May 28 (Reuters) - St. Jude Medical Inc said on Wednesday it plans to exercise its option to buy the shares of CardioMEMS it does not already own for $375 million following news the Food and Drug Administration has approved CardioMEMS’s wireless heart device.
The implantable device is designed for use in managing patients with heart failure. It records pulmonary artery pressure and transmits it to physicians, who can monitor it remotely and manage the condition.
“FDA approval is in line with our expectation and a positive for St. Jude,” Larry Biegelsen, an analyst at Wells Fargo Securities, said in a research note. He estimates CardioMEMS sales will reach $259 million annually by 2018.
In September 2010, St. Jude paid $60 million for a 19 percent stake in CardioMEMS, with an exclusive option to buy the remaining 81 percent for $375 million.
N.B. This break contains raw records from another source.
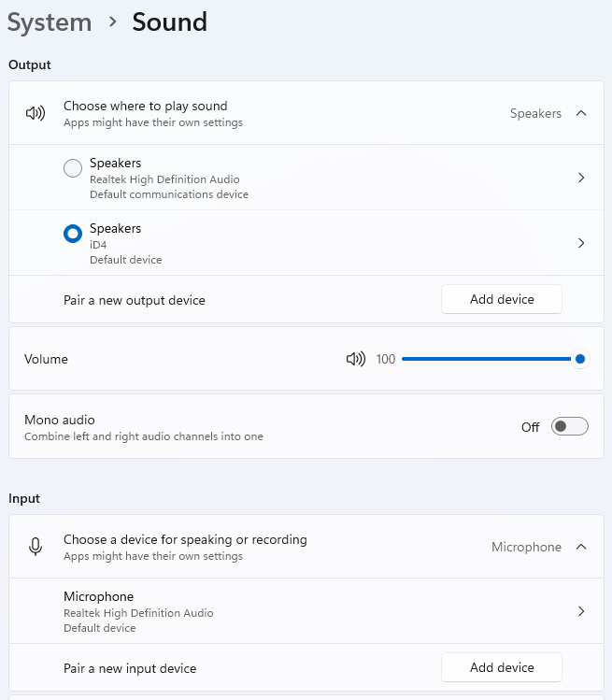Click the microphone icon in the Input section

tap(36, 547)
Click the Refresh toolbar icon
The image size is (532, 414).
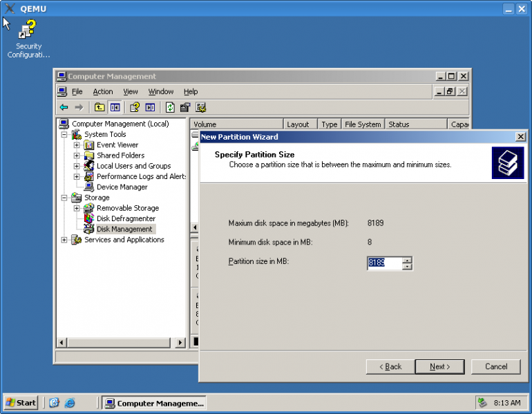(x=170, y=107)
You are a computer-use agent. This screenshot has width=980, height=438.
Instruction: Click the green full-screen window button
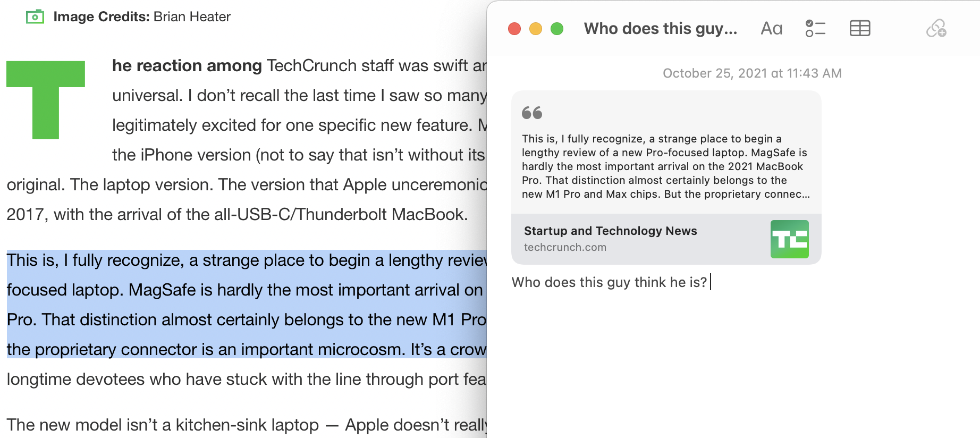(x=557, y=29)
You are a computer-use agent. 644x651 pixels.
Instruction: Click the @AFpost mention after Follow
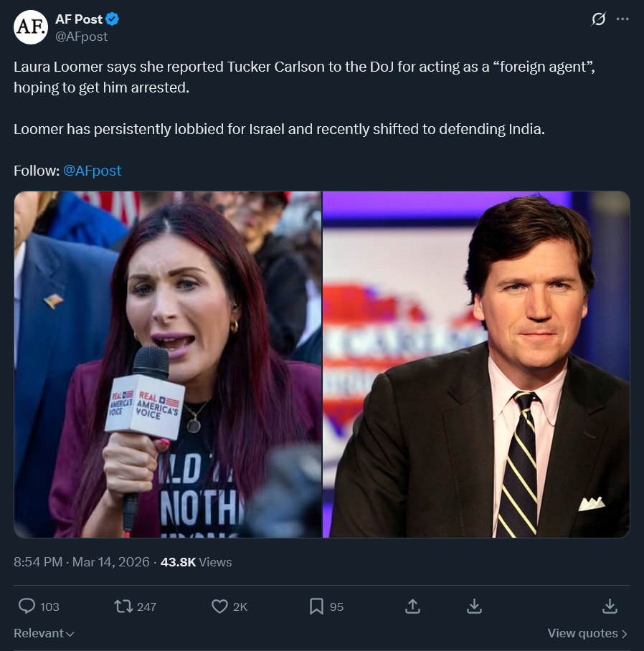[x=93, y=171]
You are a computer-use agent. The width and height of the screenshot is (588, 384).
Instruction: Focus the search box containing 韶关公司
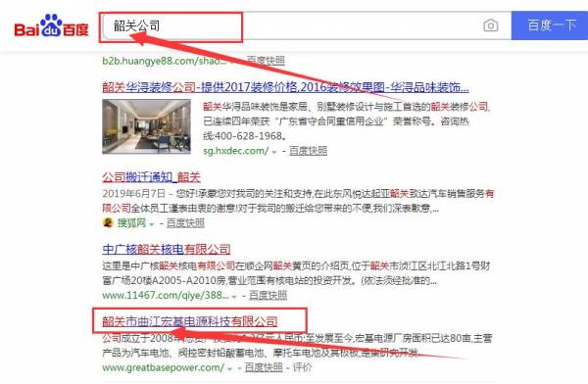[307, 25]

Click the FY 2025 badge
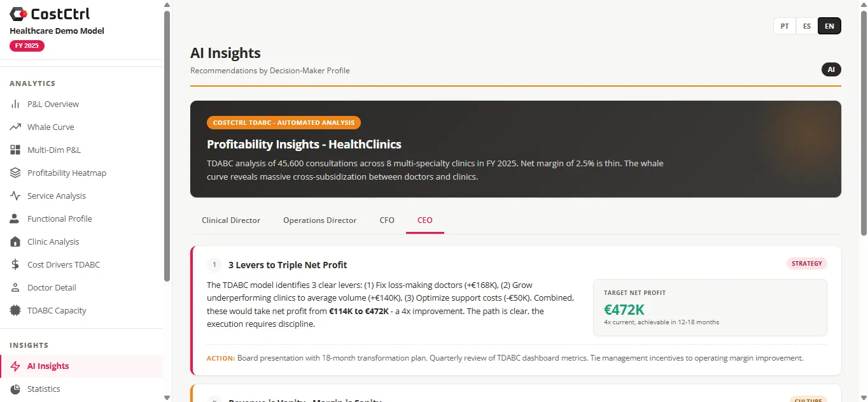(27, 45)
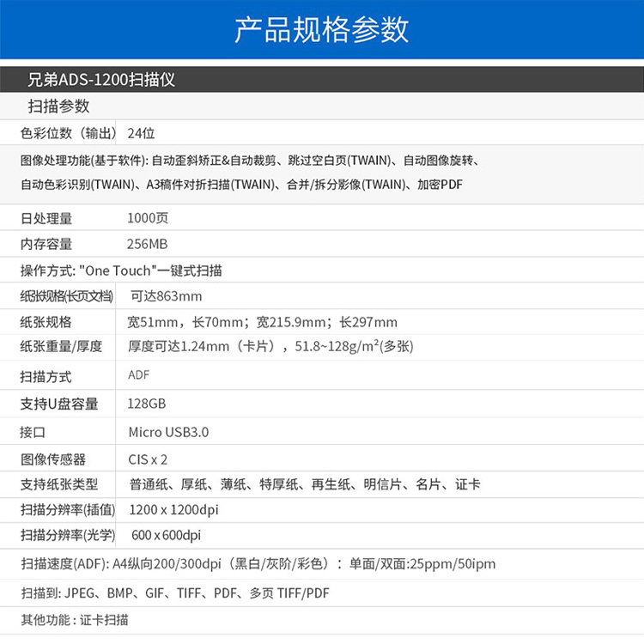Click the 纸张重量/厚度 label
644x644 pixels.
pyautogui.click(x=61, y=347)
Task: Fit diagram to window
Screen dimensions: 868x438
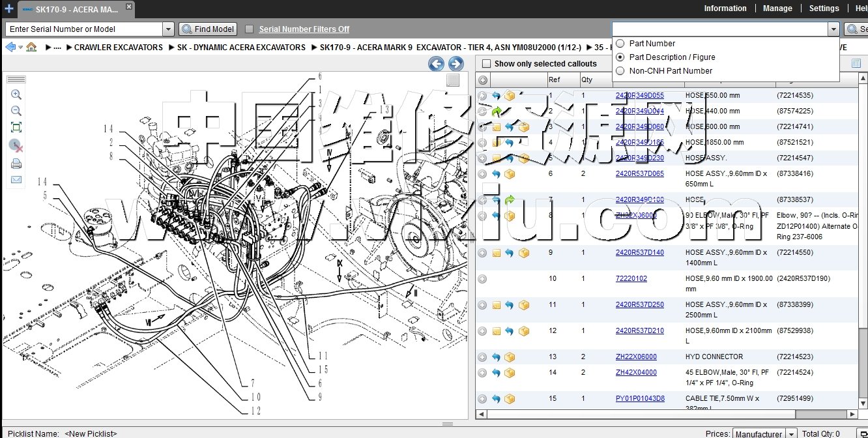Action: 16,128
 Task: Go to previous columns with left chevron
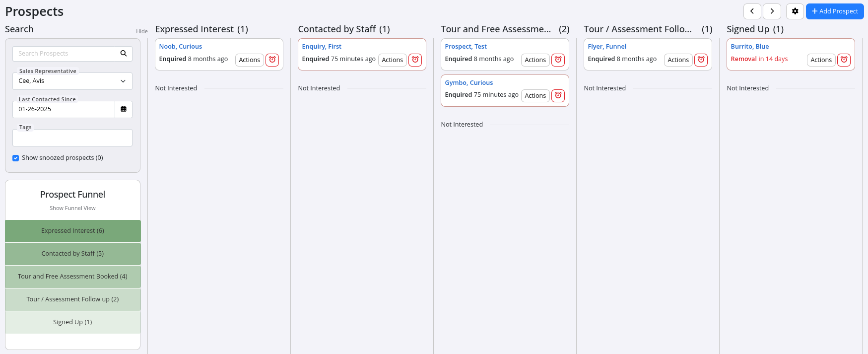(752, 11)
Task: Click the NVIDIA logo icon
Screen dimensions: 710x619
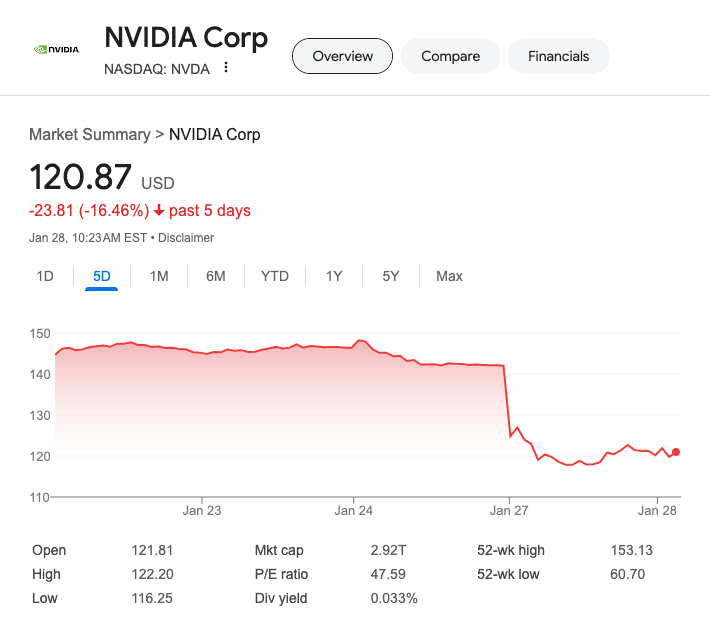Action: point(56,48)
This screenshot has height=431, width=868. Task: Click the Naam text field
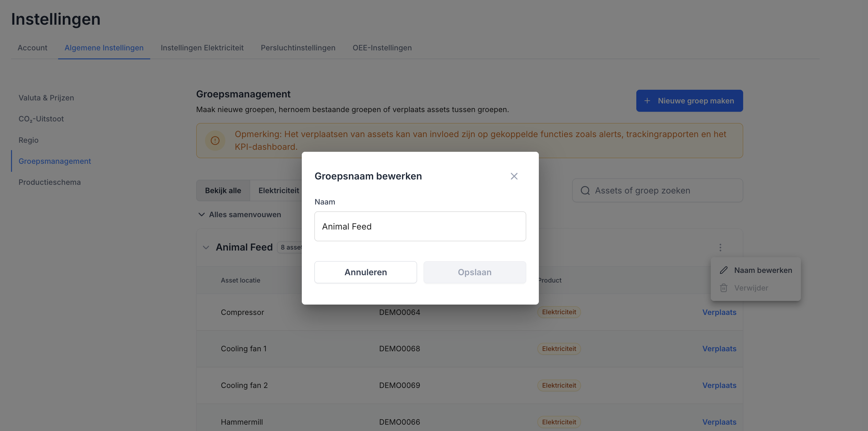click(420, 226)
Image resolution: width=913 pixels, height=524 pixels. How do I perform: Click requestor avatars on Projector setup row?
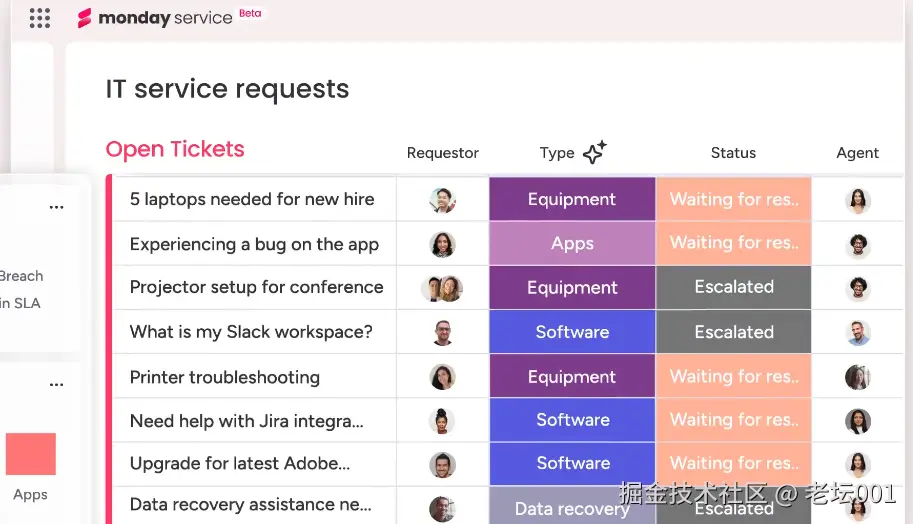(x=442, y=288)
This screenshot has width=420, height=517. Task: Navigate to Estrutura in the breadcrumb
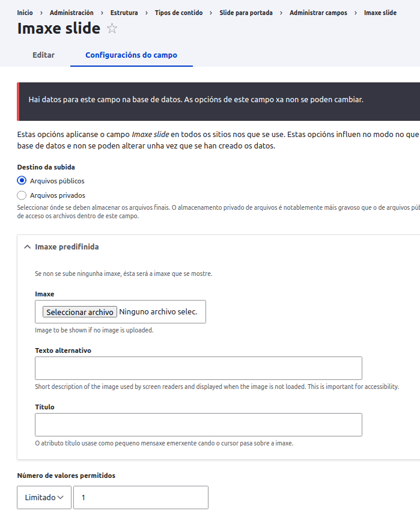coord(124,13)
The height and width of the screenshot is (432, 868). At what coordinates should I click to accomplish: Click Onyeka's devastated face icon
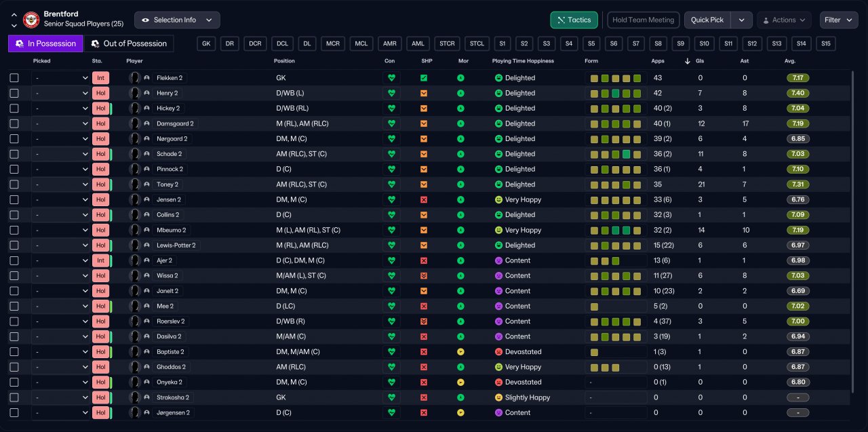pyautogui.click(x=498, y=382)
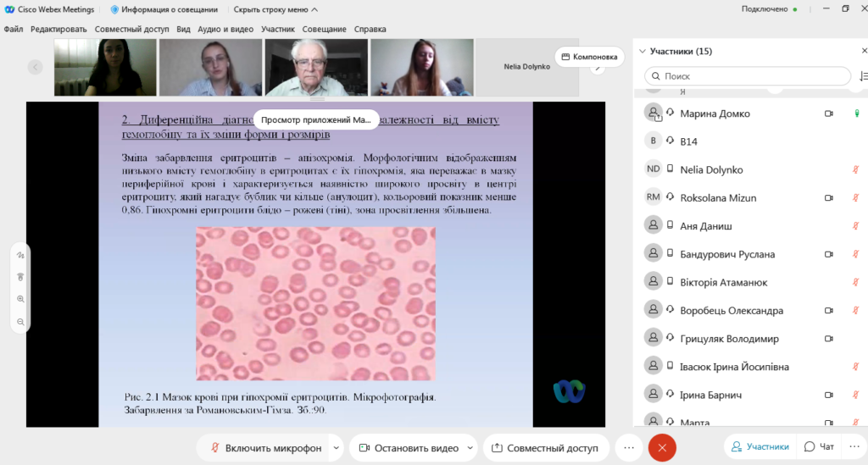Viewport: 868px width, 465px height.
Task: Open the video options dropdown arrow
Action: pos(470,448)
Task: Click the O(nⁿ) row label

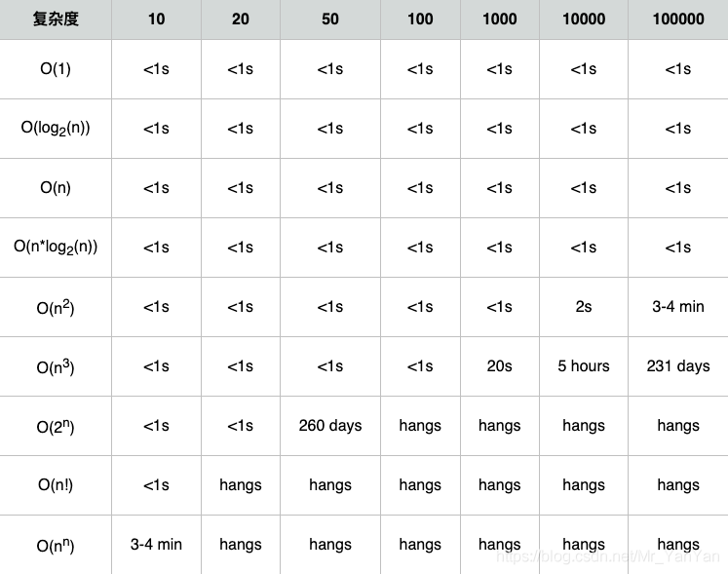Action: (56, 546)
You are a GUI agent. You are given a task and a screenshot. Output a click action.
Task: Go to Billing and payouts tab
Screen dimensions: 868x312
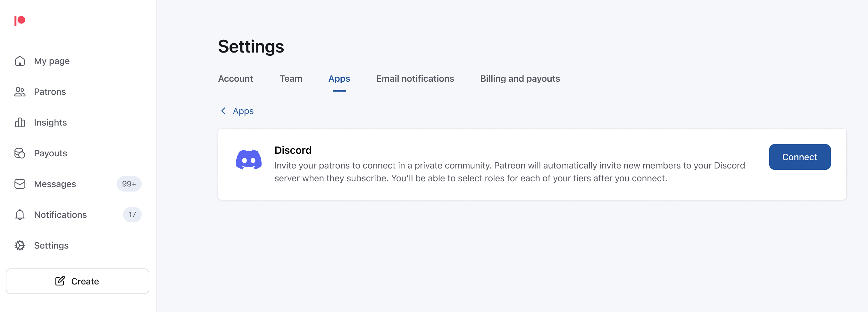(520, 79)
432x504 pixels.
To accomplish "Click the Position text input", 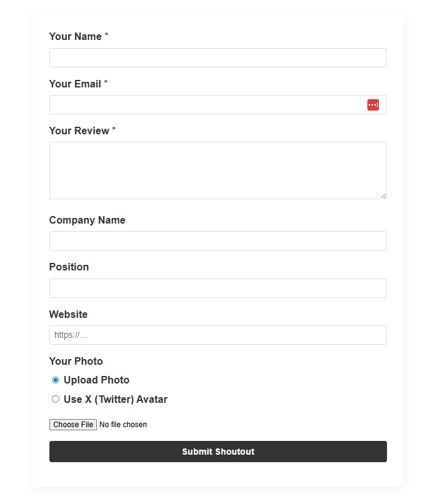I will coord(218,288).
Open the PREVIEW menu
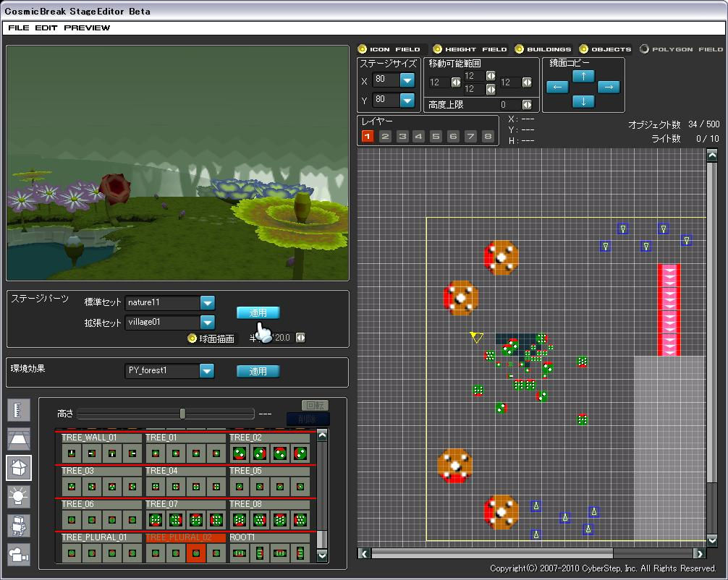 [87, 27]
The company said it plans to exercise its option and expects to complete the acquisition in the second quarter of this year.
St. Jude’s shares rose 3.5 percent to $66.40 in afternoon trading on the New York Stock Exchange.
Michael Weinstein, an analyst at J.P. Morgan, said CardioMEMs “represents a key piece to the growth reacceleration story at St. Jude.” He added the CardioMEMS system “has the chance to be one of the more meaningful technological advances in heart failure management in recent memory.”
Heart failure occurs when the heart is unable to pump enough blood through the body to meet its demands, pushing up blood pressure in the heart. Increased pulmonary artery pressure can precede worsening heart failure.
By being able to monitor a patient’s pulmonary artery pressure remotely, physicians can manage a patients medications and reduce the likelihood of hospitalization.
“The CardioMEMS HF System will not only improve the lives of patients but will also reduce the economic burden of this epidemic disease,” Dr. Eric Fain, group president of St. Jude, said in a statement. “We are delighted to have CardioMEMS become a part of St. Jude Medical.”
Atlanta-based CardioMEMS was founded by Dr. Jay Yadav, a cardiologist and entrepreneur. Investors in the company include Arcapita Ventures, Boston Millennia Partners and Foundation Medical Partners. (Reporting by Toni Clarke in Washington; Editing by Paul Simao)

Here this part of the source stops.